*TO DO*:
Print, please, the line that contains "Screen dimensions: 318x230" and each line after it to the end of the entries, unchanged and with nothing else.

Stored data entries:

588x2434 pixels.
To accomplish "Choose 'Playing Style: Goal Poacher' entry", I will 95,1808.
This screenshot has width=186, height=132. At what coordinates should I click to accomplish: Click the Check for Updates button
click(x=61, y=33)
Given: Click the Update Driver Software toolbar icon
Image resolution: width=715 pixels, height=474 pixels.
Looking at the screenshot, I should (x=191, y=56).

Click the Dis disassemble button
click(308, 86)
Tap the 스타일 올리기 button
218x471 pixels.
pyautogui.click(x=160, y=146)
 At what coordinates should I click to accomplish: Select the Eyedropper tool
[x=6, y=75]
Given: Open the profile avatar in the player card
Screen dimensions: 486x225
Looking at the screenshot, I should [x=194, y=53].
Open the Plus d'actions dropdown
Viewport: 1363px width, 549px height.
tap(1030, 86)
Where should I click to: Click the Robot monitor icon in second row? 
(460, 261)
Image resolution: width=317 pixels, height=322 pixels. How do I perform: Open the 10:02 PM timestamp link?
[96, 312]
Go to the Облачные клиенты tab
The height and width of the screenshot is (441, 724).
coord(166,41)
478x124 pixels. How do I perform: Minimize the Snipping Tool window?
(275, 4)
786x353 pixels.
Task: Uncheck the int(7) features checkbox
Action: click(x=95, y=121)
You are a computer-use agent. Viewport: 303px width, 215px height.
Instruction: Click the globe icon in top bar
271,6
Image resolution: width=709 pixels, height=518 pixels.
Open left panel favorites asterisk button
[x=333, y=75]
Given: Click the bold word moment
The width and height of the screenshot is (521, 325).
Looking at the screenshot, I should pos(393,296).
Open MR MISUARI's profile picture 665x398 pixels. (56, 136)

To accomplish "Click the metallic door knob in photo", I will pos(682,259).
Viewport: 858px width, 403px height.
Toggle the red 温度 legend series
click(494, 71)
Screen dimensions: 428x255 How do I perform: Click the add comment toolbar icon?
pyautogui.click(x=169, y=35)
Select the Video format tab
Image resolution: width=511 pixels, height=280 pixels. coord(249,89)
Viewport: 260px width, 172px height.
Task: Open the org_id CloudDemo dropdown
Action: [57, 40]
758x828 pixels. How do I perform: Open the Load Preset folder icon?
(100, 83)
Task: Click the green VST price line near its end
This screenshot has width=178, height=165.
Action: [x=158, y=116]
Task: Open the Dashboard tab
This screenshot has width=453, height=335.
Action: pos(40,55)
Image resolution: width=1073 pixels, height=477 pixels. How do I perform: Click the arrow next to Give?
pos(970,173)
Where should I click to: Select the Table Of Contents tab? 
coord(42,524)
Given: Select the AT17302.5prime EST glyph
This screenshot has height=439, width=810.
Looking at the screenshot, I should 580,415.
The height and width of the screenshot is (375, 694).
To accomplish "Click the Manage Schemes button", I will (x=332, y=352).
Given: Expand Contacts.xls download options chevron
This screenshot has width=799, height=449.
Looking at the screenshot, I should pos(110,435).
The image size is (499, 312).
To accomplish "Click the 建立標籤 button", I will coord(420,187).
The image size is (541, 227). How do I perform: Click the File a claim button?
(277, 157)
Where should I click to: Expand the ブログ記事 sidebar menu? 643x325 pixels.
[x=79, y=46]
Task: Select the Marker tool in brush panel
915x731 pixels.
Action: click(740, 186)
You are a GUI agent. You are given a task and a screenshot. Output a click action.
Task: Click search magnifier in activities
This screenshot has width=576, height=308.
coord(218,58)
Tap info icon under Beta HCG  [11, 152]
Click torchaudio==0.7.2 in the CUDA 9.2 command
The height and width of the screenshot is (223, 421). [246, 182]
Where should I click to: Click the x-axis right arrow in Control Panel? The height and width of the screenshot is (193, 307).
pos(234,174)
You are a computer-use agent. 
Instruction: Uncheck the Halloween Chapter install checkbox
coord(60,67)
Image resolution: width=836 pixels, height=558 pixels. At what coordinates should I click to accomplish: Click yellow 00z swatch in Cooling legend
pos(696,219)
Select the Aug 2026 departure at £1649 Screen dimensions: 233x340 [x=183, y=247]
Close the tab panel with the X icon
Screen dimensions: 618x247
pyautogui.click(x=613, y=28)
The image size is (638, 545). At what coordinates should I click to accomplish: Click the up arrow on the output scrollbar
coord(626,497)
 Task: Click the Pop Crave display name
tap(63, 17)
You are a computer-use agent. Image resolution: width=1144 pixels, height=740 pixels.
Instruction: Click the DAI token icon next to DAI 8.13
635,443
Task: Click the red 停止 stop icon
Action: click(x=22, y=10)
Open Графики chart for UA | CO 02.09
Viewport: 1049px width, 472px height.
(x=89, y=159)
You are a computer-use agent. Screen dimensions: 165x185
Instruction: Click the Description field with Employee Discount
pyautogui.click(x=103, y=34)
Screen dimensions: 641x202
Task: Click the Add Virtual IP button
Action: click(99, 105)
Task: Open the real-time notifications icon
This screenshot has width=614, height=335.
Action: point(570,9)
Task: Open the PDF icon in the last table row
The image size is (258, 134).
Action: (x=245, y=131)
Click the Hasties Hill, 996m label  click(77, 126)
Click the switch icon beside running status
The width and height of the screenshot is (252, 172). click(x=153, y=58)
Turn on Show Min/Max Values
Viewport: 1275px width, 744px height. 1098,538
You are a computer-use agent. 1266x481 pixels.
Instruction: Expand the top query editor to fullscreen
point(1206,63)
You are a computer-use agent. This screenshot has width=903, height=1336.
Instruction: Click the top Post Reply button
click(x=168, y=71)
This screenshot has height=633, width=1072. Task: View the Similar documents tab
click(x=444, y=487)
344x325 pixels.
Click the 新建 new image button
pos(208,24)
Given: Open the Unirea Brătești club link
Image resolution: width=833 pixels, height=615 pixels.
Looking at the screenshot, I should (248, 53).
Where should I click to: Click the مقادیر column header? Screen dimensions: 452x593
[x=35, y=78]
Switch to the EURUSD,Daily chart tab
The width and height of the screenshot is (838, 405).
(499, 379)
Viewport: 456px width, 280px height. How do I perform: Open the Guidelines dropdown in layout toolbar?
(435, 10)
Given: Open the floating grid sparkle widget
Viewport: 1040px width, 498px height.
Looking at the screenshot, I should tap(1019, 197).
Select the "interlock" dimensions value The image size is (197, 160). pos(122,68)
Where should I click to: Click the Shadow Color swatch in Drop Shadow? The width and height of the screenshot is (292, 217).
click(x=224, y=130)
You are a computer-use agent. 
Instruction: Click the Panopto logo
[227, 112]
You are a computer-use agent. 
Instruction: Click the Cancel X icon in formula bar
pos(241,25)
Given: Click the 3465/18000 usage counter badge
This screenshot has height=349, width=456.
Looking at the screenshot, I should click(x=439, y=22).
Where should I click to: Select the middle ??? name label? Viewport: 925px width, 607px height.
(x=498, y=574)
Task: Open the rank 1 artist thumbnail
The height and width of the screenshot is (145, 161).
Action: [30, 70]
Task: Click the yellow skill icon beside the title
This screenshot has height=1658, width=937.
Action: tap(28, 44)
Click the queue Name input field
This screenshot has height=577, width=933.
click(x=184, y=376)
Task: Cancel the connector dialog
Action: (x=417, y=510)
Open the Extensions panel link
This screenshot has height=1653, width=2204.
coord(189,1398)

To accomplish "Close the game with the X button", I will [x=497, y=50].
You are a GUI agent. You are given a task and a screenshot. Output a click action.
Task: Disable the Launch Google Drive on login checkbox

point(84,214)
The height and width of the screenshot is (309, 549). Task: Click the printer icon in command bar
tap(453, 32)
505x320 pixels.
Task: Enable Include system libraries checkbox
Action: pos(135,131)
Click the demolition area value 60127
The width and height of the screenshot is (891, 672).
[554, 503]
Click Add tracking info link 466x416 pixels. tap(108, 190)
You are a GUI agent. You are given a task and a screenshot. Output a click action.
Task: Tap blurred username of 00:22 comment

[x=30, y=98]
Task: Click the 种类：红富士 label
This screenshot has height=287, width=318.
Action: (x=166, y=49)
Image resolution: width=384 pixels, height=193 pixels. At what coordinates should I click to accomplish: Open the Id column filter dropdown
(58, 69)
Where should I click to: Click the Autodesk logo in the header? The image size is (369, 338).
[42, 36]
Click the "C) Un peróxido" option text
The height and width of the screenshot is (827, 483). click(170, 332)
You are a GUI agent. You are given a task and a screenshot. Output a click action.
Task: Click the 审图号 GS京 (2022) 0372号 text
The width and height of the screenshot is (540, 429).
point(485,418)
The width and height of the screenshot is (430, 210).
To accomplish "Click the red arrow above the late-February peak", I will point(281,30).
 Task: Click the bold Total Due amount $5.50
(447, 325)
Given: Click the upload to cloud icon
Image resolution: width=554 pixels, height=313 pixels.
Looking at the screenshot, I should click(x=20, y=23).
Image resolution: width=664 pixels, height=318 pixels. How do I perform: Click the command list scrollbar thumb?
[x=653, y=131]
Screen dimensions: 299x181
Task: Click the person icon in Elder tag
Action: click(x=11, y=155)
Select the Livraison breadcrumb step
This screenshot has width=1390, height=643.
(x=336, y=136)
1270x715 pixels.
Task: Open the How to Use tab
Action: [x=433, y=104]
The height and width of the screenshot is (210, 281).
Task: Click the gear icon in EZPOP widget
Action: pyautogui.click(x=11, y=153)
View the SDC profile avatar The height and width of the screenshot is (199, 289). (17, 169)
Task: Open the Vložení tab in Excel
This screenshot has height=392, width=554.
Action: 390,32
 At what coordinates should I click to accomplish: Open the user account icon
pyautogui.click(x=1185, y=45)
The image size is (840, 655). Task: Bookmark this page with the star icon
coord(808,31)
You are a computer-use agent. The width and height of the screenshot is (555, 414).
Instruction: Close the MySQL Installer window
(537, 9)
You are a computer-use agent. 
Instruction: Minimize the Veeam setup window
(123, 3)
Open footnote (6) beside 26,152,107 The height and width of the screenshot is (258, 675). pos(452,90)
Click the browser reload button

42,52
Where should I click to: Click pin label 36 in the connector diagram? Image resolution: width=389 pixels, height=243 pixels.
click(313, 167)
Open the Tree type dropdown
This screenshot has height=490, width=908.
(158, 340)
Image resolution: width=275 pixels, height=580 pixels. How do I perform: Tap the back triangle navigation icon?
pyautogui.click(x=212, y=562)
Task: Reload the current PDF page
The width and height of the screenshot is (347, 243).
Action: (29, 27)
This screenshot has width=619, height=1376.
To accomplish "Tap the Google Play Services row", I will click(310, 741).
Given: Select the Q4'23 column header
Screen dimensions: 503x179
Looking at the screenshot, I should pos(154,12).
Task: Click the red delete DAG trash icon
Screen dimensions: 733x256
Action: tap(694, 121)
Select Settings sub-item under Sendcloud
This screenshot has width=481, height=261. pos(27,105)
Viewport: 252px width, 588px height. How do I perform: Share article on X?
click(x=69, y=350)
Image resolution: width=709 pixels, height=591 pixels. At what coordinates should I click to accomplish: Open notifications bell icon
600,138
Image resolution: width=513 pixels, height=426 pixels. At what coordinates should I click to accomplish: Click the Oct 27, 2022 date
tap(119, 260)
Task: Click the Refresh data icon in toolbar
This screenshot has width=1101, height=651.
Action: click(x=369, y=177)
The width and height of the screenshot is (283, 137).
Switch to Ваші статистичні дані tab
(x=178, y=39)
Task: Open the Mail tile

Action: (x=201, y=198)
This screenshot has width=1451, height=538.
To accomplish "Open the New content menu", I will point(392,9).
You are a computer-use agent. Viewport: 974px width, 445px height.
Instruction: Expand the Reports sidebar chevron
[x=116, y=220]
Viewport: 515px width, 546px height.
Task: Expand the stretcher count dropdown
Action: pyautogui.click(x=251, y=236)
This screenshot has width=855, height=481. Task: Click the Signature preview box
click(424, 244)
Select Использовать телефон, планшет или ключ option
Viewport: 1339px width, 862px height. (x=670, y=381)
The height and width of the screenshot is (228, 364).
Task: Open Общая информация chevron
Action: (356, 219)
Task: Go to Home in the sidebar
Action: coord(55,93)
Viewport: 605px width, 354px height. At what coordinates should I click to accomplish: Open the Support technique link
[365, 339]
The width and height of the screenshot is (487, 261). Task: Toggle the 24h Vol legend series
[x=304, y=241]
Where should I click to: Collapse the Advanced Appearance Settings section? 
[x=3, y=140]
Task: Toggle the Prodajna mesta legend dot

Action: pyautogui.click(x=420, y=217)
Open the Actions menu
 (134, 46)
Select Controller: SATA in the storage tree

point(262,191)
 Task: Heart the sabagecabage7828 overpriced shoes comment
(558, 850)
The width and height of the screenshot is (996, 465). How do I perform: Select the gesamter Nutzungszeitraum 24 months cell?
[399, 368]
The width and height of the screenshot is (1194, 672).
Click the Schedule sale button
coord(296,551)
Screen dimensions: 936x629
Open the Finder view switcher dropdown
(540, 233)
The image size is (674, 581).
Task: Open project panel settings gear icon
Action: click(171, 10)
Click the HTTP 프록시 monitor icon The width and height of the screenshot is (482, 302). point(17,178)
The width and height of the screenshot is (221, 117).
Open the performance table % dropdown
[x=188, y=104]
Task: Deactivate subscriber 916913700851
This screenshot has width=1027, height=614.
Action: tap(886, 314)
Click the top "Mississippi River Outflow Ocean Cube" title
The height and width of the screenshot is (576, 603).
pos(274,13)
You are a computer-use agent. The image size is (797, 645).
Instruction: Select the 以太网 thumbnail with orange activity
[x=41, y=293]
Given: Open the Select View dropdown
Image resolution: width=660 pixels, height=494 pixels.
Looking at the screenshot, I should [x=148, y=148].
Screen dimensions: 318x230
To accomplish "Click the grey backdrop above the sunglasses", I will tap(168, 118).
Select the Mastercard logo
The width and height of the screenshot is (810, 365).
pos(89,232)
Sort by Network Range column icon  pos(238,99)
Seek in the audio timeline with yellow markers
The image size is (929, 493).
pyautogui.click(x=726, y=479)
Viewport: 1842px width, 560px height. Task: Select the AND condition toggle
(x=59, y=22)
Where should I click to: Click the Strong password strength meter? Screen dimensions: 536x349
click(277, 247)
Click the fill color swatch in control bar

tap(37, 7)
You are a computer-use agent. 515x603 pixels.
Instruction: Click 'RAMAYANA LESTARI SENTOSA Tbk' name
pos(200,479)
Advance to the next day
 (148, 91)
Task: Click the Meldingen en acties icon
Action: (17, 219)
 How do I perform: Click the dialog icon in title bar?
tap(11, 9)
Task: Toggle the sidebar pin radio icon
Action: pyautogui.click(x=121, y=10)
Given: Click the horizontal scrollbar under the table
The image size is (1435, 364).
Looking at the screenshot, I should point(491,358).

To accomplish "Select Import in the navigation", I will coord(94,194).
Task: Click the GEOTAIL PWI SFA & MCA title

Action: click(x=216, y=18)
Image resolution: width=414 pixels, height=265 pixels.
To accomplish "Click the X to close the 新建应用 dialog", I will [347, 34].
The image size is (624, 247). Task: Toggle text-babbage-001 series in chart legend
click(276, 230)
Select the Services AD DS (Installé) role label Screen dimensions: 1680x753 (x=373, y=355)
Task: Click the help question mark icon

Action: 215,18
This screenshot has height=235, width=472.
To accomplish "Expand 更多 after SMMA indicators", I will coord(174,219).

*EXERCISE RESULT*:
Screen dimensions: 318x230
To accomplish "Click the grey backdrop above the sunglasses", I will tap(168, 118).
Select the Mastercard logo
The width and height of the screenshot is (810, 365).
pos(89,232)
Sort by Network Range column icon  pos(238,99)
Seek in the audio timeline with yellow markers
The image size is (929, 493).
pyautogui.click(x=726, y=479)
Viewport: 1842px width, 560px height. Task: Select the AND condition toggle
(x=59, y=22)
Where should I click to: Click the Strong password strength meter? Screen dimensions: 536x349
click(277, 247)
Click the fill color swatch in control bar

tap(37, 7)
You are a computer-use agent. 515x603 pixels.
Instruction: Click 'RAMAYANA LESTARI SENTOSA Tbk' name
pos(200,479)
Advance to the next day
 (148, 91)
Task: Click the Meldingen en acties icon
Action: (17, 219)
 How do I perform: Click the dialog icon in title bar?
tap(11, 9)
Task: Toggle the sidebar pin radio icon
Action: pyautogui.click(x=121, y=10)
Given: Click the horizontal scrollbar under the table
The image size is (1435, 364).
Looking at the screenshot, I should point(491,358).

To accomplish "Select Import in the navigation", I will coord(94,194).
Task: Click the GEOTAIL PWI SFA & MCA title

Action: click(x=216, y=18)
Image resolution: width=414 pixels, height=265 pixels.
To accomplish "Click the X to close the 新建应用 dialog", I will [347, 34].
The image size is (624, 247). Task: Toggle text-babbage-001 series in chart legend
click(276, 230)
Select the Services AD DS (Installé) role label Screen dimensions: 1680x753 (x=373, y=355)
Task: Click the help question mark icon

Action: 215,18
This screenshot has height=235, width=472.
To accomplish "Expand 更多 after SMMA indicators", I will coord(174,219).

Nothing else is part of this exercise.